Various state‐of‐art analytical methods have played a critical role in understanding the nature of protein coronas. In most cases, the analyses require the biomolecule‐coated engineered nanomaterials (ENMs) to be isolated from the biological environment by energetic processes. This only allows investigation of so‐called “hard” coronas, which are biomolecules tightly bound to the surfaces of ENMs.
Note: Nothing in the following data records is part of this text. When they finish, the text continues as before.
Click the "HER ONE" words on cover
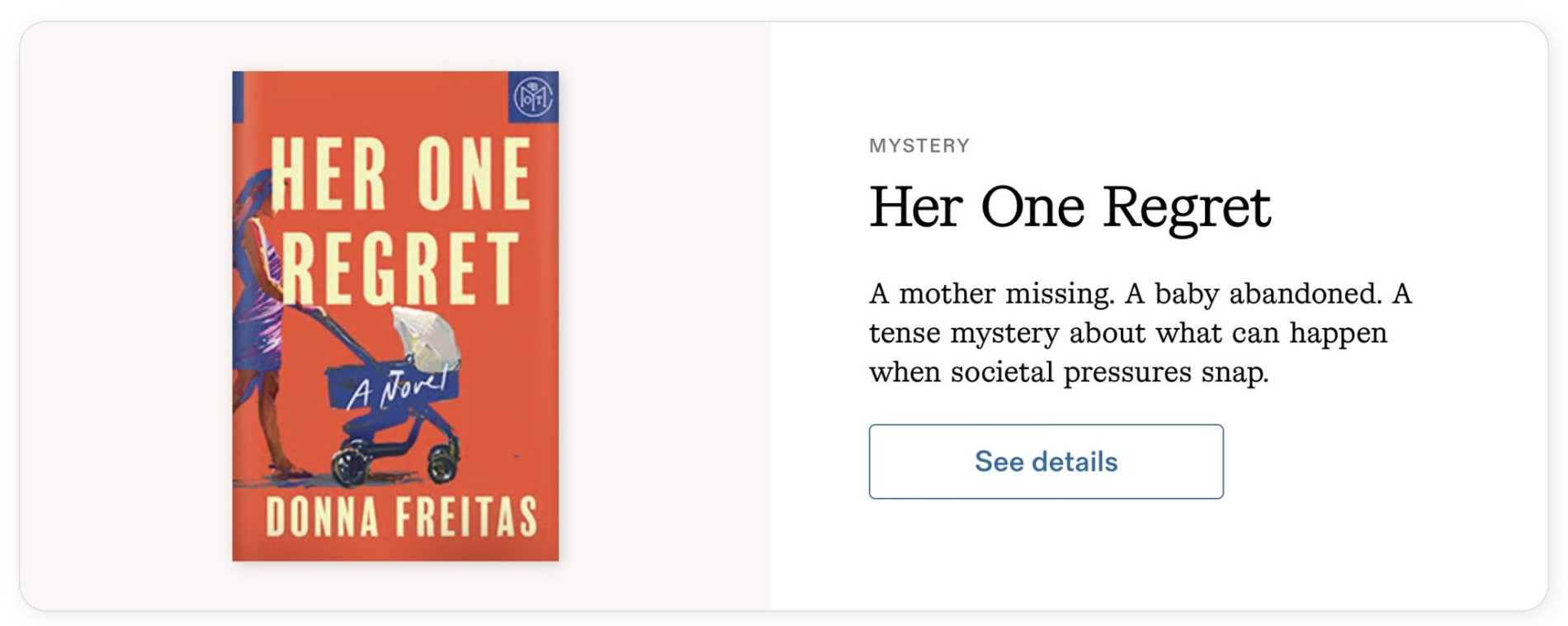(x=400, y=175)
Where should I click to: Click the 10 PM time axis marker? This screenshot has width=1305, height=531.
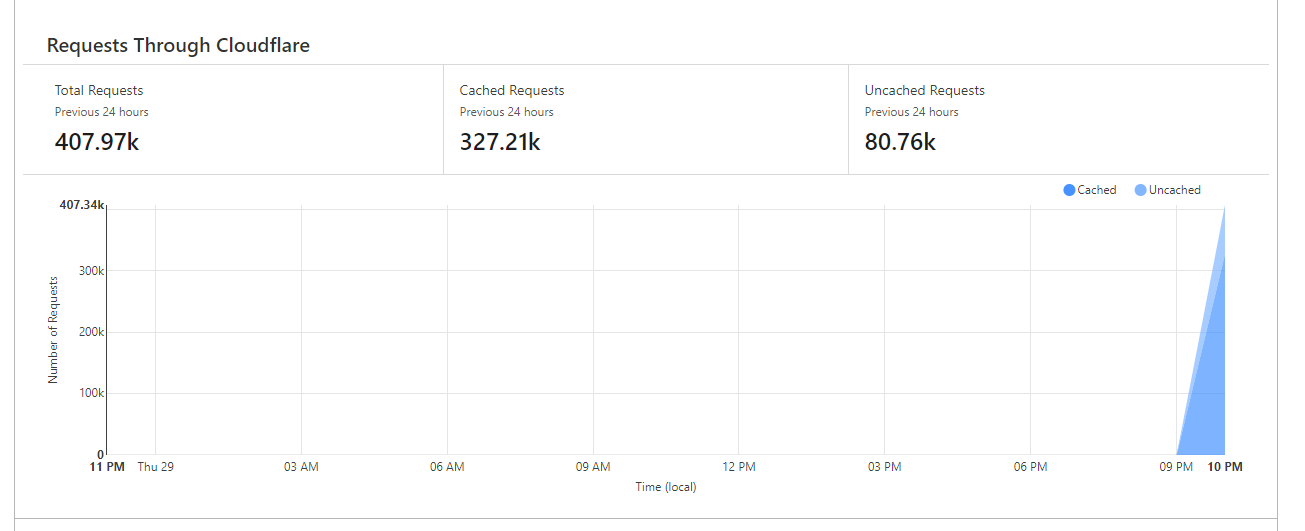click(1225, 467)
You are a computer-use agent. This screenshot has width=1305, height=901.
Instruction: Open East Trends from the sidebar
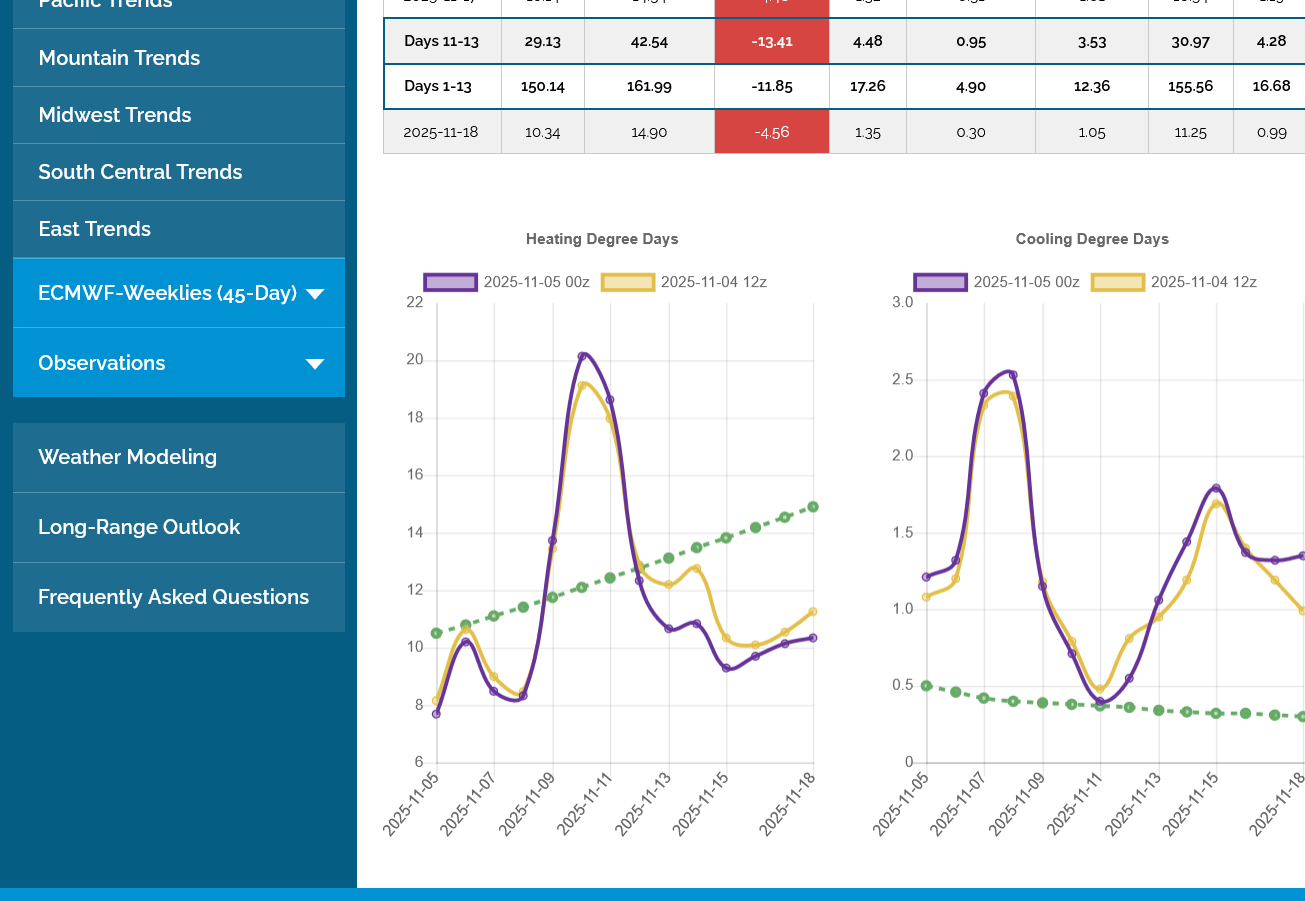click(94, 229)
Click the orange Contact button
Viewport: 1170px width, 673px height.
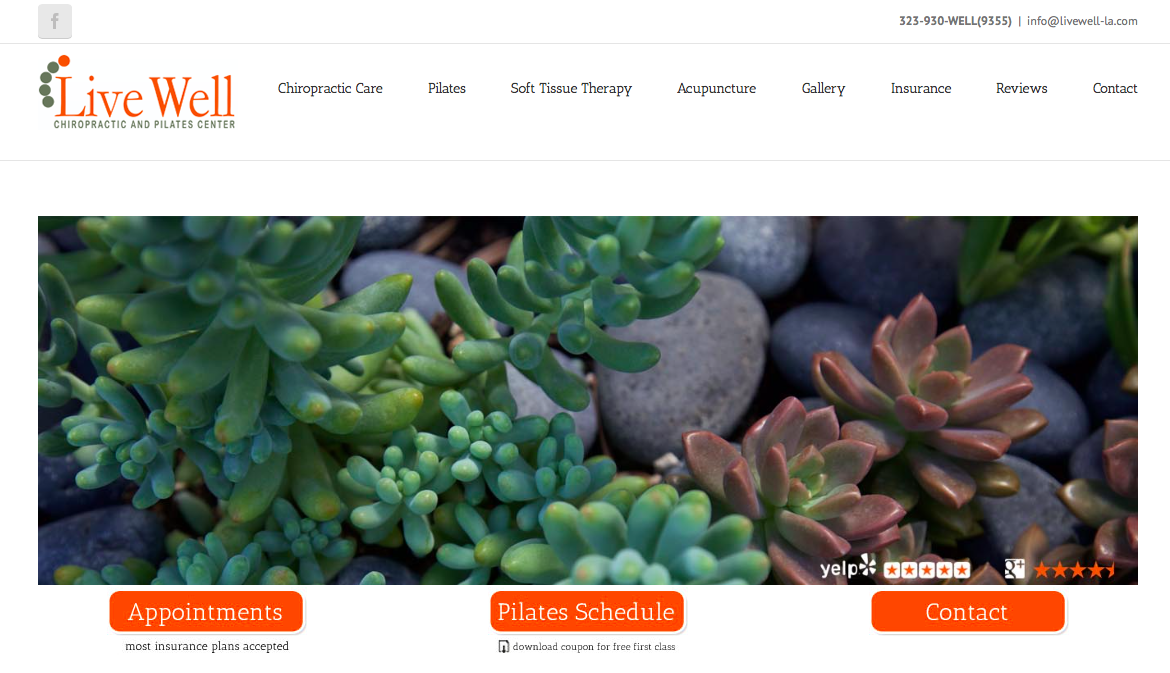point(968,612)
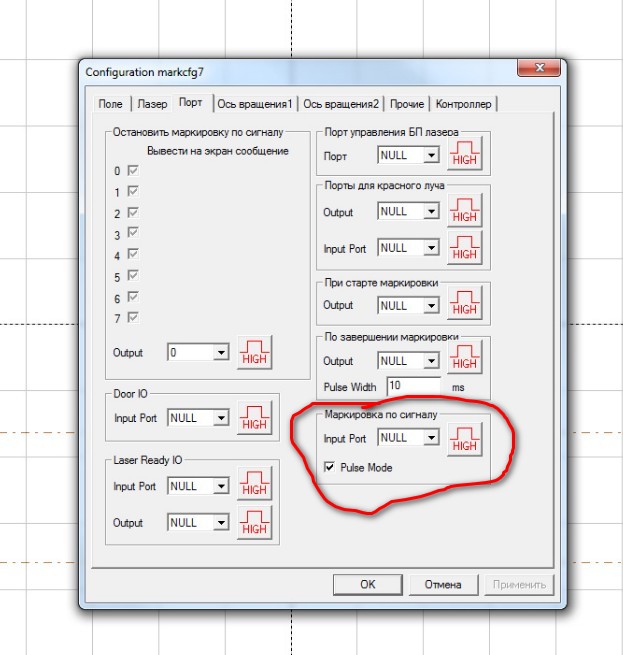The height and width of the screenshot is (655, 623).
Task: Close the Configuration markcfg7 dialog
Action: coord(537,70)
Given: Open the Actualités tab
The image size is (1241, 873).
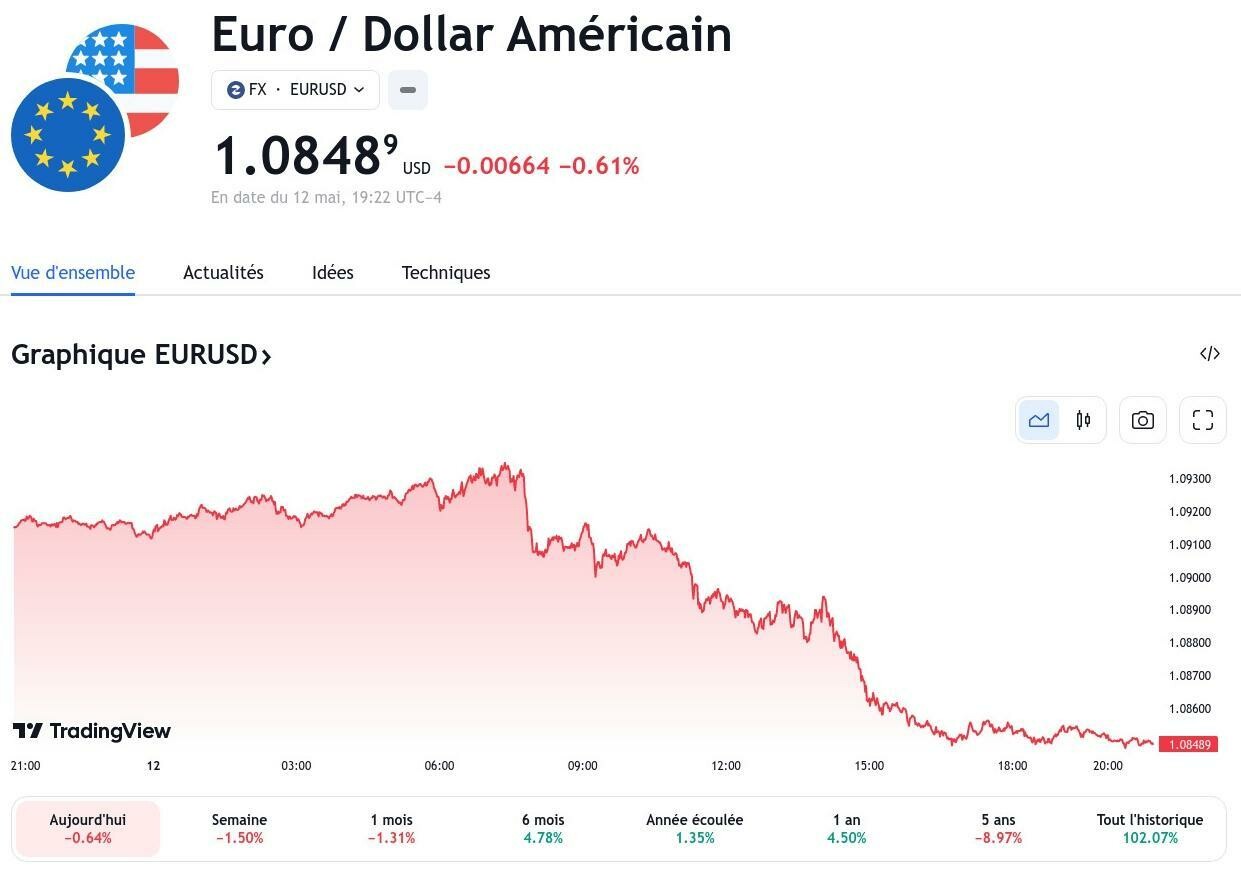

We examined fluorescence‐nanoparticle tracking analysis (F‐NTA) as a suitable method to study the formation of natural biomolecular coronas in solution, that is, without separation. The formation of coronas of high‐density lipoprotein, immunoglobulin G, and human serum albumin, and also that of the blood serum around fluorescently labeled PEGylated doxorubicin‐loaded liposomes were investigated in terms of the changes in hydrodynamic size as a function of concentration, incubation time, and PEGylation density of liposomes. From the results, this study successfully demonstrates that NTA in the fluorescence mode is indeed suitable to probing intact biomolecular coronas in the native environment. Nanoparticle tracking analysis in the fluorescence (F‐NTA) is demonstrated to selectively monitor the formation of natural biomolecular coronas around drug‐loaded liposomes, which does not neccesitate the isolation of liposomes from the complex native environment. In contrast to previous studies that were limited to hard coronas, the results also uncovered intriguing time‐evolving changes occurring in soft coronas.